Lorenzo tilted his head back and forth, as though to say, "perhaps".
"It is given to man to begin again," Sal said. "Apparently, this is also true for swallows." He sounded tired. Lorenzo asked with his eyes and a gesture.
"It's the harvest," Sal answered, rubbing absentmindedly at the calluses on his hands. "There aren't enough of us left to bring it in. Good wheat is going to rot in the fields."
Lorenzo made a frustrated face. Sal's news was hardly a surprise. Exile half the farmers on the eve of harvest, and destroy all incentive of the other half. What did the Order expect to happen?

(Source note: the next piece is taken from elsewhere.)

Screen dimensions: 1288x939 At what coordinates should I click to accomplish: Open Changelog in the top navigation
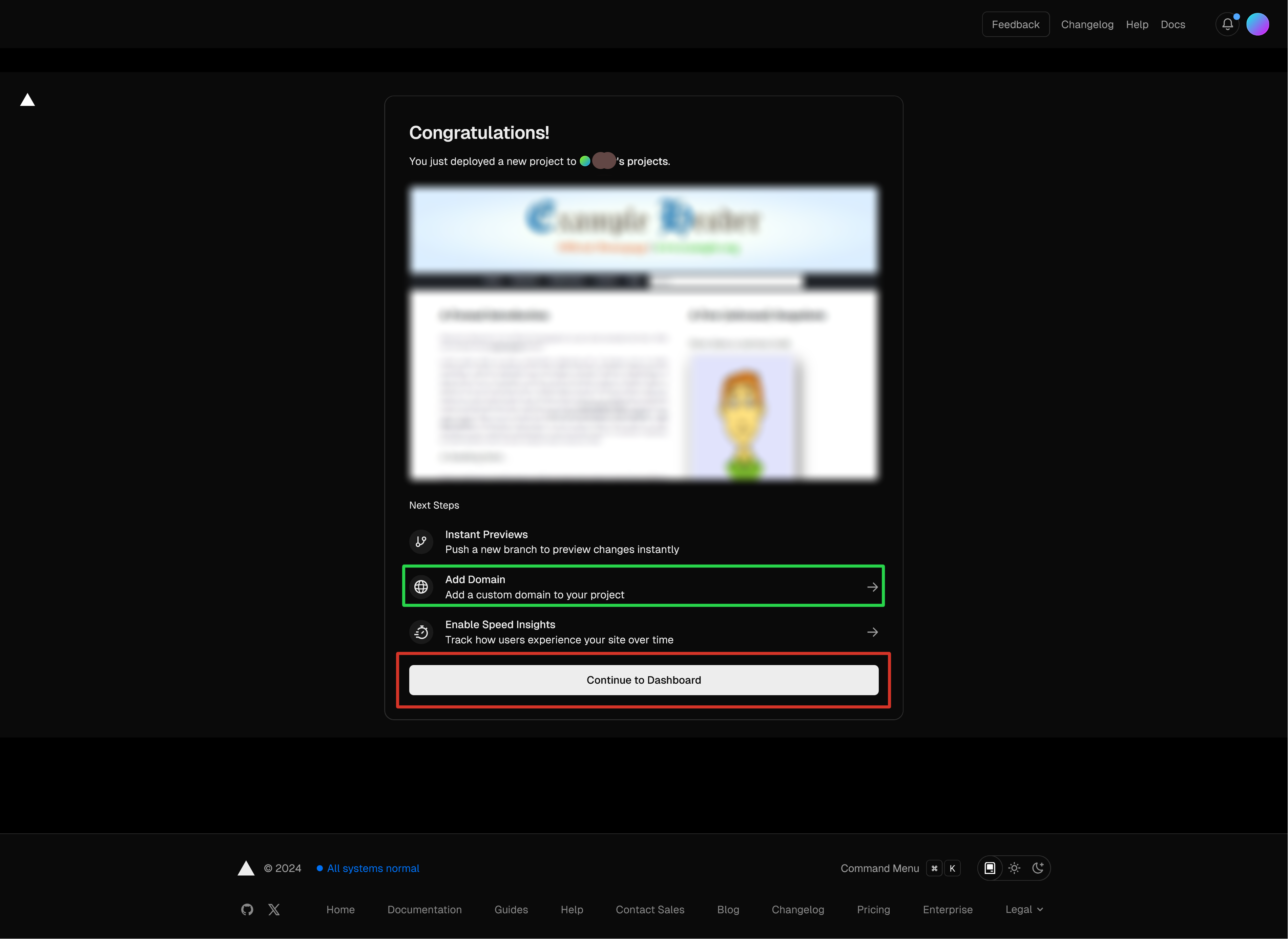coord(1087,24)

"We've tried telling this to the MOWD," continued Sal, "but he refuses to listen. He's calling us enemies of the Order, claims we're hoarding grain for the winter. His men have been getting violent; the rumor is that the next step is forced searches of our homes and the granaries. In the meantime, the penalty for gleaning is now death."
Lorenzo tried to express his outrage with his eyebrows and was rewarded by Sal with a wan smile.
'Either way, given the quotas, I don't think he's going to allow the district to keep much grain. And a hard winter coming, by the looks of it." There was silence again for a moment, then Sal stood up.
"Good night, Enzo." Sal went back inside, but Lorenzo remained on the porch, watching the swallows' rough cup-like nest and listening to the white noise of the river in the distance.
He tried to look more carefully at the swallows. The light of dusk was fading and the birds were small. He couldn't be sure, but perhaps one of them had some singed feathers. He wanted these to be his swallows. He wanted evidence that it was possible to rebuild.
He wanted to be hopeful. That was something, at least. For a moment, Lorenzo felt alive for the first time since before the fire. A strange sensation, almost a flutter, ran across his chest, but when he looked down all he saw were the familiar pale scars, mottled by black skin and inflamed red flesh.
He would not embrace despair. He would not lay down and die. The man from the Order, mindlessly obeying Uncle, was an instrument of destruction and death. He, Lorenzo, sinful and foolish as he may be, chose to side with the living.
Rebuilding the farm was out of the question. Grass was beginning to grow in the burnt fields, but the other farmers were avoiding the place like the plague. Already the area was taboo, a cautionary tale about the Order to be told in private.
Some part of Lorenzo wanted to deny that his old life was over, wanted to cling to the past and refuse to change. But that path led down to Sal's basement. He pictured hiding by day, emerging by night to eat Sal's food, week after week, month after month. No. He could not stay with Sal.
He watched as the sparrows continued their work. He had to embrace change voluntarily. Perhaps he would head for Holdfast, the city he had never seen, the city Sal and the other farmers were working to feed at the risk of their own starvation. The people in Holdfast needed to know what was happening. If he could not farm, at least he could try to bring the truth to the city.
He listened for the river in the darkness. He knew it joined other rivers further down and then ran through Holdfast into the sea. He could follow it all the way, hidden by field or forest. He was used to sleeping in the open.
Lorenzo looked behind him into the house. The lamps were dark. Everyone would be asleep. He found an old, weathered knapsack and gathered a few supplies. He wrote a short note of apology to Sal and left it by the door. He had already stepped into the night and made his way, by feel and by sound, all the way to the river before he remembered that it was his birthday.